There is some interesting discussion relative to that last statement when I go into the role of fatty acids in insulin secretion and the β-cell. But to me this positive feedback loop of insulin on its own secretion could explain why once things go wrong, they seem to get worse rather fast. But it could also explain why EIT could so rapidly reverse the condition. In a sense, just a little "spark" could get the "insulin flames burning", and once the feedback system is restored it can keep humming for a while. A year or more in at least 40% of subjects in the studies cited at the beginning of this post. This could also explain the results seen with very high carb (rather low fat) diets in improving glucose tolerance (and doesn't rule out a synergy between the fatty acid component and the insulin secretion feedback mechanism) where low carb diets do not seem to be effective.

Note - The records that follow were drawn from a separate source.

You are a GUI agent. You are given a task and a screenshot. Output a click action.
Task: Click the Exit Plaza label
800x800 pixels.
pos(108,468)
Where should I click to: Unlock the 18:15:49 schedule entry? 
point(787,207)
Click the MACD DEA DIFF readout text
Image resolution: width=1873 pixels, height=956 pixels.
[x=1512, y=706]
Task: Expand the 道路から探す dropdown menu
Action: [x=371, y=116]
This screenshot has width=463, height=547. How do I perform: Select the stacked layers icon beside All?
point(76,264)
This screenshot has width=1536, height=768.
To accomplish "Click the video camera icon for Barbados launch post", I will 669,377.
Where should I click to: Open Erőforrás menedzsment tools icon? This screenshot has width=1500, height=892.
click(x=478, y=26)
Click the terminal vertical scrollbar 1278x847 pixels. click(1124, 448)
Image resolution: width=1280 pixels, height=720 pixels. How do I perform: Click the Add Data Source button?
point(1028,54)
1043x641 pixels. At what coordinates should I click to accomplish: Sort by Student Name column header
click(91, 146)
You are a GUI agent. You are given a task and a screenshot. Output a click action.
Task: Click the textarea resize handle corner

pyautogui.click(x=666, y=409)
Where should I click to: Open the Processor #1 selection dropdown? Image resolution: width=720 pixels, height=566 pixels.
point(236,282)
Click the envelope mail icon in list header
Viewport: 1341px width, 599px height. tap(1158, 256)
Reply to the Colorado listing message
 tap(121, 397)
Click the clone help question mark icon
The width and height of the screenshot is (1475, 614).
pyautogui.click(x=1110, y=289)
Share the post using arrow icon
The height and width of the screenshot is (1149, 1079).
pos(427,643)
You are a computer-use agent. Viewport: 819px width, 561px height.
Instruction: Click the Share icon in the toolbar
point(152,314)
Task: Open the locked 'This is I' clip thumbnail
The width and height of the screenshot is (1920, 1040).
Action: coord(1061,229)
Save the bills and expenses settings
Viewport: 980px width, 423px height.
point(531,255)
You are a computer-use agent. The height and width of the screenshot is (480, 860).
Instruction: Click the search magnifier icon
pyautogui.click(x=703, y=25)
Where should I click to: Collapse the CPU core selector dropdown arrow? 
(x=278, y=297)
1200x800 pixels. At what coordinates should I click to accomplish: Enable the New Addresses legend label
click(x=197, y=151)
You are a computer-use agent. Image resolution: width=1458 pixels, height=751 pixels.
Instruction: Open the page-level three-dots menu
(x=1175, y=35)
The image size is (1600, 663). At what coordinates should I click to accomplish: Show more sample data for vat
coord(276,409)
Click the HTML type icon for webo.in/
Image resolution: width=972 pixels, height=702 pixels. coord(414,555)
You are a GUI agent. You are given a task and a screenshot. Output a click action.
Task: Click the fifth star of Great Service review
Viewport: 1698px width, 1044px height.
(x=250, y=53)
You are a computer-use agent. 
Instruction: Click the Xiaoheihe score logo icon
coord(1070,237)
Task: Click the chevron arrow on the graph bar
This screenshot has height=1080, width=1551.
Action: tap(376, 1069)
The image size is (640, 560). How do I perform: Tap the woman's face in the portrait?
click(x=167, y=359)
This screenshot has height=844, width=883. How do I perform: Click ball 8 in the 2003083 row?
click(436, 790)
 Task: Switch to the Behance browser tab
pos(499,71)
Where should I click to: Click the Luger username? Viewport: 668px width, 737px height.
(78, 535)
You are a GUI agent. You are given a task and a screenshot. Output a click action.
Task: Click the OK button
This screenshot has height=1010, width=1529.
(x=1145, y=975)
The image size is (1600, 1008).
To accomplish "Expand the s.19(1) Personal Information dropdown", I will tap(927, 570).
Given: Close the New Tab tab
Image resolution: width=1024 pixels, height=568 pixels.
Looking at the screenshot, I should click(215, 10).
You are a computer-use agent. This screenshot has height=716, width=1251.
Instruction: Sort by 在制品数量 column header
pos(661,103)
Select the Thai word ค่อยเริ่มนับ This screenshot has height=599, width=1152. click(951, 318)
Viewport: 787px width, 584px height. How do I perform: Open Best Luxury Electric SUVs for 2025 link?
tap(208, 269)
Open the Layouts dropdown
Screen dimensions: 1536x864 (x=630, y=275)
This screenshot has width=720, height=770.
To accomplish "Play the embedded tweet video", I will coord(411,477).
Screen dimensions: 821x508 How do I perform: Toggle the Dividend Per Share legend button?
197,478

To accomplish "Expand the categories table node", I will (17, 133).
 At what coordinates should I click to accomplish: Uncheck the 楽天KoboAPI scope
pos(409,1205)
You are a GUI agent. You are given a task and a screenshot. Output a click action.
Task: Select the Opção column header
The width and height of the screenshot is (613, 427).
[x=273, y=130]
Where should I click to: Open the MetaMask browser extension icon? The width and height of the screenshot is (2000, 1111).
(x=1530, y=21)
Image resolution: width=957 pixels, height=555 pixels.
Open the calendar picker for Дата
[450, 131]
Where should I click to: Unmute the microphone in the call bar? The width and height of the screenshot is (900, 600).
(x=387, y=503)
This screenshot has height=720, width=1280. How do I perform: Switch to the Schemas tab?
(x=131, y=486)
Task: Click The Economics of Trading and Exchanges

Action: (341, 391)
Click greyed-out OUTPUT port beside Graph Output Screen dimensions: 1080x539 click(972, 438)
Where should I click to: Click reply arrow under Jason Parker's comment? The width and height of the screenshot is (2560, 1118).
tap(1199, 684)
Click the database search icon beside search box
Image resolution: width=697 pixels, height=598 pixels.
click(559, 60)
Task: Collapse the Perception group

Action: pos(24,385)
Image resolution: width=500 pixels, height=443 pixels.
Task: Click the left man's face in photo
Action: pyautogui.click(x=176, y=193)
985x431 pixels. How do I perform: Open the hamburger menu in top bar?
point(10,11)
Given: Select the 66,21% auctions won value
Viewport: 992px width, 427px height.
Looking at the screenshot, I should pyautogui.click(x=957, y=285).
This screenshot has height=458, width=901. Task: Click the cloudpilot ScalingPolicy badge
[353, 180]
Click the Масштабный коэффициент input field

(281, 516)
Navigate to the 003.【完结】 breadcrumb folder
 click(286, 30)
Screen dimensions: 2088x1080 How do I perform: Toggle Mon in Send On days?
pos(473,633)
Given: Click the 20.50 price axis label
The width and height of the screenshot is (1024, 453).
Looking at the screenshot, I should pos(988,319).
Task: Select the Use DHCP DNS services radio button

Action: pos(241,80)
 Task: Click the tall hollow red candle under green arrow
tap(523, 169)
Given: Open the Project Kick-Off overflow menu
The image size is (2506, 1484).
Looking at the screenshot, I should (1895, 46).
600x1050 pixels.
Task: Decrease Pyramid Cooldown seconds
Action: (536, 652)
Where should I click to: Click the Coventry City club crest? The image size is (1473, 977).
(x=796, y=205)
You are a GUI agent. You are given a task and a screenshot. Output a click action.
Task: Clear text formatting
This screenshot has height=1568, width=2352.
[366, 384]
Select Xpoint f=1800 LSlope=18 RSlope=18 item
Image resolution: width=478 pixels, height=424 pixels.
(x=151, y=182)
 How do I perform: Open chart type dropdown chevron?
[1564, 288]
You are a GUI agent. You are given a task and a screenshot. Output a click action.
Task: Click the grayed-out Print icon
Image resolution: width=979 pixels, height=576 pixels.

I invite all to read the study themselves and if there's something in there, whether I discussed it in this post or not, start the dialog in the new and improved comments section! I'll leave you with the concluding paragraph from the paper:
In conclusion, our findings confirm that insulin potentiates the β-cell insulin-secretory response to glucose in healthy individuals in vivo, consistent with previous studies. Furthermore, insulin augmentation of GSIS is independent of suppression of FFA levels and could be due to a direct effect of insulin on the β-cell, as seen in rodent and in vitro studies. These findings are consistent with a large and growing body of literature showing β-cells, in vitro and in rodents in vivo, are an insulin-responsive tissue and are also consistent with our hypothesis that the human β-cell is an insulin-responsive tissue as well. Finally, we hypothesize that insulin regulation of GSIS is altered in persons with insulin resistance or T2D and contributes to the progressive loss of β-cell function in individuals with T2D. Better understanding of β-cell physiology will promote novel strategies of high clinical importance to improve β-cell function for treatment or prevention of diabetes.